Late Sunday afternoon, a massive mud slide swept through the resort and across the Mountainside golf course. The 116 unit resort was evacuated as a precaiutionary measure.  There are no reports of anyone missing at this time.  Story here: http://www.columbiavalleypioneer.com/?p=6498


----------



## Maple_Leaf (Jul 16, 2012)

*It's a mess*

Check out the photos.


----------



## eal (Jul 16, 2012)

*An exciting start to our vacation!*

My husband and I, along with my BIL, are staying at Mountainside in the C building.  We arrived around 4 pm yesterday, did a little unpacking, then headed down the stairs to the parking lot to get our car and drive to the grocery store.  

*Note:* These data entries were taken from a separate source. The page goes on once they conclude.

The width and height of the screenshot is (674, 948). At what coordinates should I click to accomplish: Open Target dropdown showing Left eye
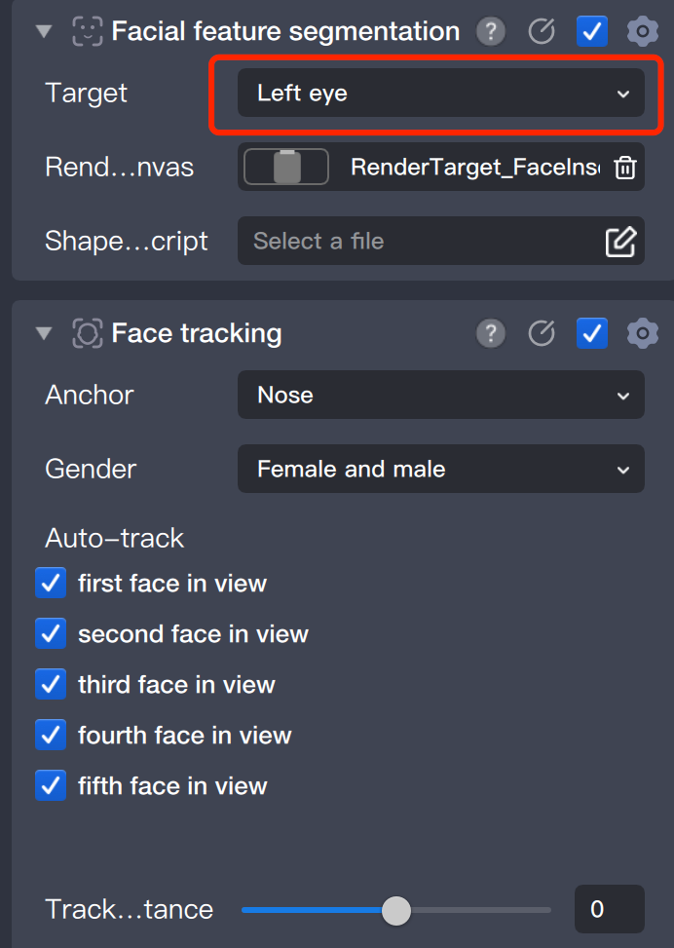click(440, 94)
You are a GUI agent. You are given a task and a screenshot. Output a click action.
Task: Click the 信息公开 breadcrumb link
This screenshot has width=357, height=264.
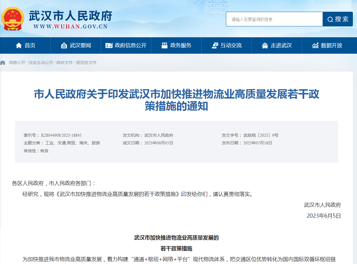[x=17, y=62]
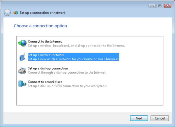Screen dimensions: 175x127
Task: Click the Connect through a dial-up connection description
Action: pyautogui.click(x=67, y=73)
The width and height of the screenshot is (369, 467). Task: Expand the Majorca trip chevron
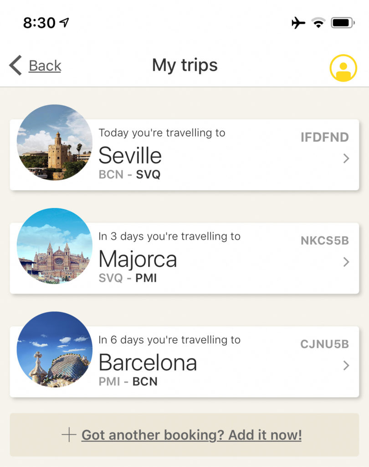[x=346, y=262]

Whooosh!  A raging torrent of water came rushing down the greens of the golf course across the road, wiping out most of the fairway and filling some condos in front of it with debris.  A roiling muddy river was flowing on the far side of the fairway, carrying lots of rocks and logs.  Two ducks were swimming in the newly created pond, looking perplexed.  

A fire truck and an RCMP car arrived and the first worry seemed to be a propane tank that had been swept away.  A propane company truck arrived shortly thereafter.  The road from our condo to the highway was covered by a muddy deep river, and we found out later that the highway was closed as well, south of the intersection and cutting off the nearby RV park.  

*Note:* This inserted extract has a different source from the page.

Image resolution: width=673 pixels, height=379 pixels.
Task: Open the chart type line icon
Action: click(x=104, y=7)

We walked up the road a ways to see several condo buildings damaged by debris, and a car up against an embankment and covered in rocks and mud.  Thankfully no one was hurt and everyone had some kind of roof over their heads by nightfall. We didn't have much food, but we had two bottles of wine, again a blessing!  We had trail mix for dinner.  

This morning was bright and sunny, the roads re-opened, adn we went out for breakfast and groceries.  Quite a few private homes located on the road to the resort had front lawns and/or back yards covered in mud.  But the clean-up has begun, it appears to be a very efficient process, and the golf course is a walker's paradise because it is closed to golfers for the day.  

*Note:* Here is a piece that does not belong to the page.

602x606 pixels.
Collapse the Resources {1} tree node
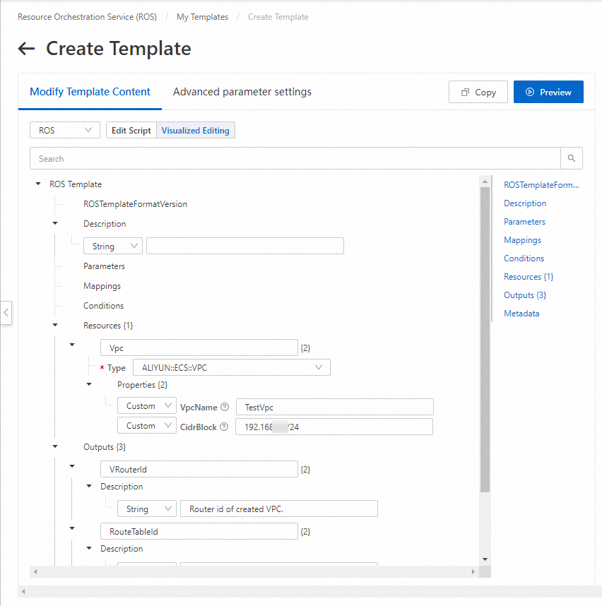click(x=55, y=326)
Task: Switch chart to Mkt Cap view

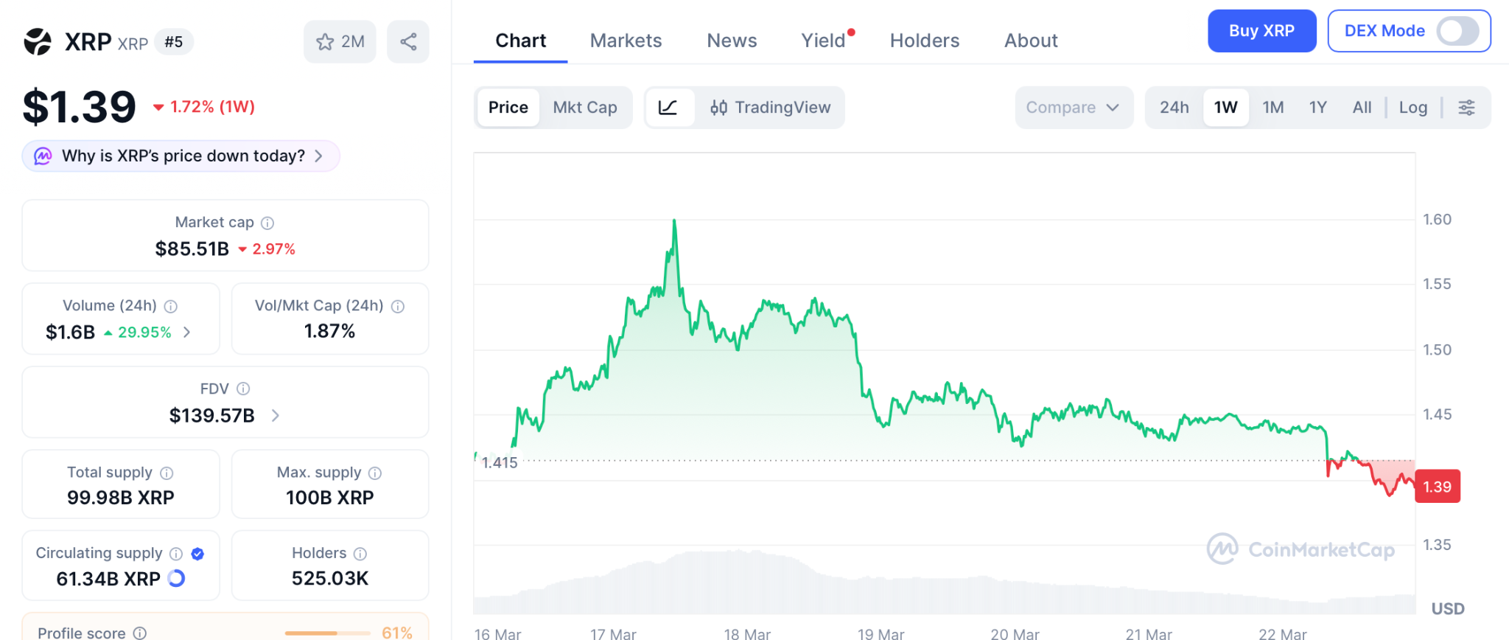Action: coord(584,108)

I will post some pics when my husband downloads them tonight.


----------



## BevL (Jul 16, 2012)

I've never been up to the resorts there but have friends that own at one of the Fairmont resorts, not sure which one.  Were any of the actual resort buildings damaged?

Thanks

Bev


----------



## Tacoma (Jul 16, 2012)

Eal

I'm glad you are all OK.  First summer I'm not in the valley and look what happens.  Do you know if the pedestrian bridge to the campground was washed out?  The area under the pools on the river used to be very cool I may have to walk there in a couple of weeks to see what happened.  I will be at Hillside from July 28 to Aug 4 but we love Mountainside.  Enjoy the rest of your vacation.  (I spent a week at boston's custom House and am now at Lac Morency near Montreal)

Joan


----------



## eal (Jul 16, 2012)

*some photos*

https://picasaweb.google.com/108985...ide?authkey=Gv1sRgCK7_9pWz49Pc-gE&feat=email#


----------



## dnr (Jul 17, 2012)

Thanks for the photos and update. We will be at Hillside soon and were wondering what the area looked like. Your photos were more informative than CBC.

Thanks again.


----------



## eal (Jul 17, 2012)

Fortunately Hillside is on the west side of the highway and unaffected by the mudslide.


----------



## eal (Jul 17, 2012)

Hi Joan,
Yes the pedestrian bridge was also wiped out but crews are working quickly to restore things. 

Enjoy Lac Morency - we love it there!

Ann


----------